What you have to do
Look through the data below for the line with "Task: Click REPLY on David Butler's comment" and the line with "Toggle the desktop", then output those two and all lines in between, exactly as written.

[Items from a data source]
******************************

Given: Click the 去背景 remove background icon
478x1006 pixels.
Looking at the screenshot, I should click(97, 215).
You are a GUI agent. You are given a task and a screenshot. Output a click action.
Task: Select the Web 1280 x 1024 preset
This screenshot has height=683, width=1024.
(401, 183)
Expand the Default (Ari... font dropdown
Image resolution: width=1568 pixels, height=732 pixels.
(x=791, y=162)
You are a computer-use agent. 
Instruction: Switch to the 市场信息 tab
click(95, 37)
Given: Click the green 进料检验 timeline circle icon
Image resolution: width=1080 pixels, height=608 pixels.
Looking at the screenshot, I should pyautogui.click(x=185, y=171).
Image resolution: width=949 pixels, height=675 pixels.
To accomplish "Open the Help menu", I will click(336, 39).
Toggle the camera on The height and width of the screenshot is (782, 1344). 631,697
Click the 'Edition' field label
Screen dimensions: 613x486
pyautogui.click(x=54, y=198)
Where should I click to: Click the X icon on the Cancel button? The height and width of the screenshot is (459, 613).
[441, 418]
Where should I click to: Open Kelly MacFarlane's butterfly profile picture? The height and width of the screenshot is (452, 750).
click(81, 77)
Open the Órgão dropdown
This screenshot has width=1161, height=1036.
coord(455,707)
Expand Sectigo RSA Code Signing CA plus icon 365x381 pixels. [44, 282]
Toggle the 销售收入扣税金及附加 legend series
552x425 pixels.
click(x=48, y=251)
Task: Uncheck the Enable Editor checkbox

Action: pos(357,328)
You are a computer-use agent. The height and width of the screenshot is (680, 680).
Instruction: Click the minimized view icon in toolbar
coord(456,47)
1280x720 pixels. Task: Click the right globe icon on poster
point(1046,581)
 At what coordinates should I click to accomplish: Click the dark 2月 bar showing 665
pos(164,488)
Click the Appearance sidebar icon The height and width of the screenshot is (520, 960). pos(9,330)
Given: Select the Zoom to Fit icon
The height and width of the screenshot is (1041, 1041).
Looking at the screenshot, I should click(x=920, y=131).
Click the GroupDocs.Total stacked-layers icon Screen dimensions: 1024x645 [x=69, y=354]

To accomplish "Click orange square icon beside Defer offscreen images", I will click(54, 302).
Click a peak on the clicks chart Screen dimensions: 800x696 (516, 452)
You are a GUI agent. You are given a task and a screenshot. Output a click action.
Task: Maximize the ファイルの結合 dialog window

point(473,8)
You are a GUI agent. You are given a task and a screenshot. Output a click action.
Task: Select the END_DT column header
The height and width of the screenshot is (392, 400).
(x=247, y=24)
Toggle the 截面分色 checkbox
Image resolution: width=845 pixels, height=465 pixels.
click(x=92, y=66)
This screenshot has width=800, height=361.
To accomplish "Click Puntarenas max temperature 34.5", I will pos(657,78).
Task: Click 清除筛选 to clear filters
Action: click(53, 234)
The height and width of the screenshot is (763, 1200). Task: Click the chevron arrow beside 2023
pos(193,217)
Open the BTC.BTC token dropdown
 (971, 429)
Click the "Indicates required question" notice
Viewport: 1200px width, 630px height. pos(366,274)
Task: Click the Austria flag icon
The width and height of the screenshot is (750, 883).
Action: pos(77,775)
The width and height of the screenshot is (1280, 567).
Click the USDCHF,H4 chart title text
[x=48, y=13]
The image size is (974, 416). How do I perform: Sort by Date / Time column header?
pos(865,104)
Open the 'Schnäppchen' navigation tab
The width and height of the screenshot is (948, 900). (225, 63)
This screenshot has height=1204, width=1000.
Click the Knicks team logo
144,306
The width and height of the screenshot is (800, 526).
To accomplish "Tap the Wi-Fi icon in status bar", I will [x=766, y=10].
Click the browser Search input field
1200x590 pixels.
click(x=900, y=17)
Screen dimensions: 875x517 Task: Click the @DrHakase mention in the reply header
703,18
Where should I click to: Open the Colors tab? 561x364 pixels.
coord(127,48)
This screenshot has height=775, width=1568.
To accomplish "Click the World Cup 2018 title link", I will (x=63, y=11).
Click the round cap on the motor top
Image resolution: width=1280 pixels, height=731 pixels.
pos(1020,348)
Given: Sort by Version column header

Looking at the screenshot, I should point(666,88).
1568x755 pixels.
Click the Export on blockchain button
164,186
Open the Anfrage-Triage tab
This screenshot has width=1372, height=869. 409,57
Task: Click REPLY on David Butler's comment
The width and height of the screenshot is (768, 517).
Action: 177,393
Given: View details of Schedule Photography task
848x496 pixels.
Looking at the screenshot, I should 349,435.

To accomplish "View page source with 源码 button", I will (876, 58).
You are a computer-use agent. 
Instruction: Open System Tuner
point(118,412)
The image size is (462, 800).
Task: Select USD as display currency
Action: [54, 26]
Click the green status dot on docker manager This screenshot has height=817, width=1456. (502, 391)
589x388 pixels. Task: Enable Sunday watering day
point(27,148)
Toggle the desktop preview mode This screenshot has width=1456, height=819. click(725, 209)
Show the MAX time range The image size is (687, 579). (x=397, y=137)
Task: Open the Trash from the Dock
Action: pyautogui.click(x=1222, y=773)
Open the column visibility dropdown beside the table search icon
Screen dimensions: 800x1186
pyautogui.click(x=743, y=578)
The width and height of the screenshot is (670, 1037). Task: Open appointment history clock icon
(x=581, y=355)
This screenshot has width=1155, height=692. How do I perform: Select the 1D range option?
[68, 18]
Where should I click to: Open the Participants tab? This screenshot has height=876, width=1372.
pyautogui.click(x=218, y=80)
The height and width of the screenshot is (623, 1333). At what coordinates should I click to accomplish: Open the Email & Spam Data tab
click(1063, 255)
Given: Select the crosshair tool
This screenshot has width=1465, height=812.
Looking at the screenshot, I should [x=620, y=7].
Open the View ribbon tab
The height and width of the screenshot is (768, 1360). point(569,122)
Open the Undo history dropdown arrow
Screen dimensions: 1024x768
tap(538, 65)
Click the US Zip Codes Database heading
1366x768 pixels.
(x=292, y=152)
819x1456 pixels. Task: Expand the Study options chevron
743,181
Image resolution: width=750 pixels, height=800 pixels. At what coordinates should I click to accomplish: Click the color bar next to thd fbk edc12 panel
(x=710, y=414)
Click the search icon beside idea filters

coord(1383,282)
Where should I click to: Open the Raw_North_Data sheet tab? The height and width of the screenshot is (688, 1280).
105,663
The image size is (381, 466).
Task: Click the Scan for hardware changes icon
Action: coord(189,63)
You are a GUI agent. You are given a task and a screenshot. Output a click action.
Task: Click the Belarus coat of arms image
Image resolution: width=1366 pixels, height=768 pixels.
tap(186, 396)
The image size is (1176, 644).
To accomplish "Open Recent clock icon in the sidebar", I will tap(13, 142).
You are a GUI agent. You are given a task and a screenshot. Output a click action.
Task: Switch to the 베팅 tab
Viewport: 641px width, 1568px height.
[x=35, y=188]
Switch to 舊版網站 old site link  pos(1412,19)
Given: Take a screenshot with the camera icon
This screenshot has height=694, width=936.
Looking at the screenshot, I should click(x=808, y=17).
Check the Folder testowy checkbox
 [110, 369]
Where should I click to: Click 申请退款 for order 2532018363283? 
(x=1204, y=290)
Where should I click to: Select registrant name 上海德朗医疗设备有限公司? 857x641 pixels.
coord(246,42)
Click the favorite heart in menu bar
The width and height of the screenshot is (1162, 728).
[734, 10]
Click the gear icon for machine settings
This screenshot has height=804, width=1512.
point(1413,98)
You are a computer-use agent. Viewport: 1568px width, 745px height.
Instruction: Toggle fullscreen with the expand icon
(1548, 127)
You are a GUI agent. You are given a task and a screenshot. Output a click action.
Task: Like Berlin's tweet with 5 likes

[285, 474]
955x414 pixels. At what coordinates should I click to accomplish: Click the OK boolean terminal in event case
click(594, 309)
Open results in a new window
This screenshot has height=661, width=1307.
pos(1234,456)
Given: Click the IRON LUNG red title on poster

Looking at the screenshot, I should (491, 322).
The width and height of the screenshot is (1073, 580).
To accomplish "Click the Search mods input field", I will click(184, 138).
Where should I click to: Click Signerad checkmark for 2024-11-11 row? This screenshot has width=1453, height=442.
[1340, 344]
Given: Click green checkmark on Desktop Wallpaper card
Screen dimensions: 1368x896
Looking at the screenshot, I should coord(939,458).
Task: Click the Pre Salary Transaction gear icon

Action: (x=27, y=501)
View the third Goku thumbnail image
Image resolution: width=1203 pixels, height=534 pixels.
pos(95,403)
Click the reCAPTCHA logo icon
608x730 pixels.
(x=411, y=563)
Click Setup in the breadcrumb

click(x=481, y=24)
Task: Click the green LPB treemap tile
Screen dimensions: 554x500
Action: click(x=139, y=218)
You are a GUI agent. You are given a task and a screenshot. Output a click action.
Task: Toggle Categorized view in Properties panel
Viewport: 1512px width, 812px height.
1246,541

******************************

Solved problem
Task: Click REPLY on David Butler's comment
The width and height of the screenshot is (768, 517).
Action: 177,393
Given: View details of Schedule Photography task
848x496 pixels.
Looking at the screenshot, I should 349,435.

To accomplish "View page source with 源码 button", I will (876, 58).
You are a computer-use agent. 
Instruction: Open System Tuner
point(118,412)
The image size is (462, 800).
Task: Select USD as display currency
Action: [54, 26]
Click the green status dot on docker manager This screenshot has height=817, width=1456. (502, 391)
589x388 pixels. Task: Enable Sunday watering day
point(27,148)
Toggle the desktop preview mode This screenshot has width=1456, height=819. click(725, 209)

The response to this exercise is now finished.